Quasi-particles ultrafastly releasing kink bosons to form Fermi arcs in a cuprate superconductor

TL;DR

This study demonstrates that ultrafast laser pulses can cause quasi-particles in a cuprate superconductor to undress from kink bosons, leading to the formation of Fermi arcs and shedding light on the loss of superconductivity at T_c.

Contribution

It provides experimental evidence linking the undressing of quasi-particles from kink bosons to the emergence of Fermi arcs and the loss of superconductivity in high-T_c cuprates, challenging conventional theories.

Findings

Ultrafast laser pulses induce Fermi arcs in cuprates.

Spectral broadening occurs within the kink binding energy.

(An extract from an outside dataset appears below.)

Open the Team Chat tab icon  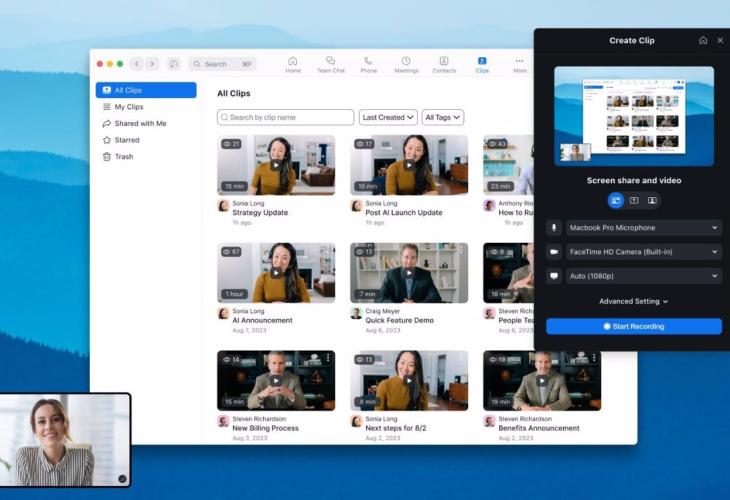(330, 62)
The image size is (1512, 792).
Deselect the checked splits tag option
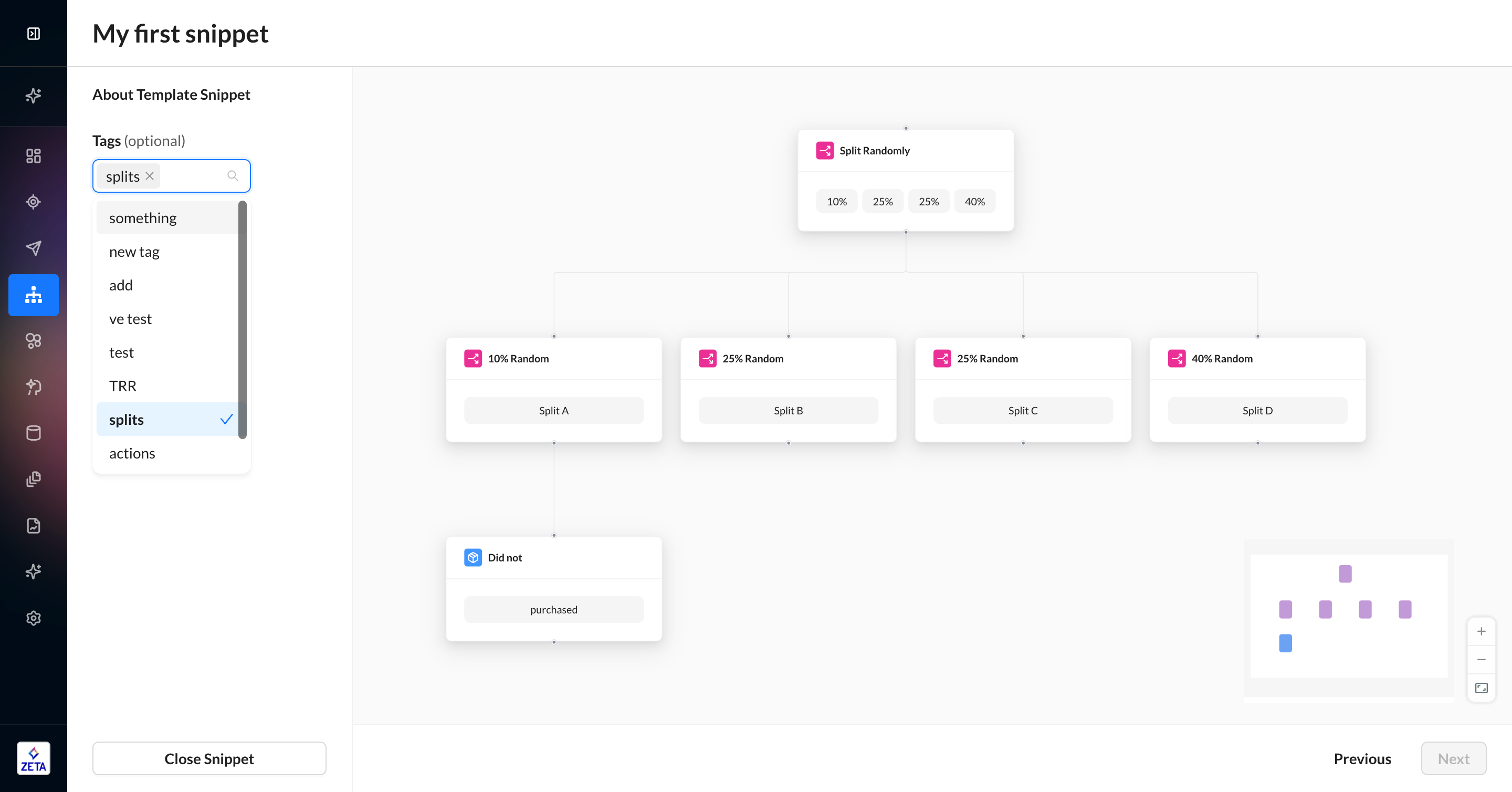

Loss of superconducting gap correlates with quasi-particle undressing.

Abstract

In a conventional framework, superconductivity is lost at a critical temperature (T_c) because, at higher temperatures, gluing bosons can no longer bind two electrons into a Cooper pair. In high-T_c cuprates, it is still unknown how superconductivity vanishes at T_c. We provide evidence that the so-called <~70-meV kink bosons that dress the quasi-particle excitations are playing a key role in the loss of superconductivity in a cuprate. We irradiated a 170-fs laser pulse on Bi2Sr2CaCu2O8+\delta and monitored the responses of the superconducting gap and dressed quasi-particles by time- and angle-resolved photoemission spectroscopy. We observe an ultrafast loss of superconducting gap near the d-wave node, or light-induced Fermi arcs, which is accompanied by spectral broadenings and weight redistributions occurring within the kink binding energy. We discuss that the underlying mechanism of the spectral broadening that induce the Fermi arc is the undressing of quasi-particles from the kink bosons. The loss mechanism is beyond the conventional framework, and can accept the unconventional phenomena such as the signatures of Cooper pairs remaining at temperatures above T_c.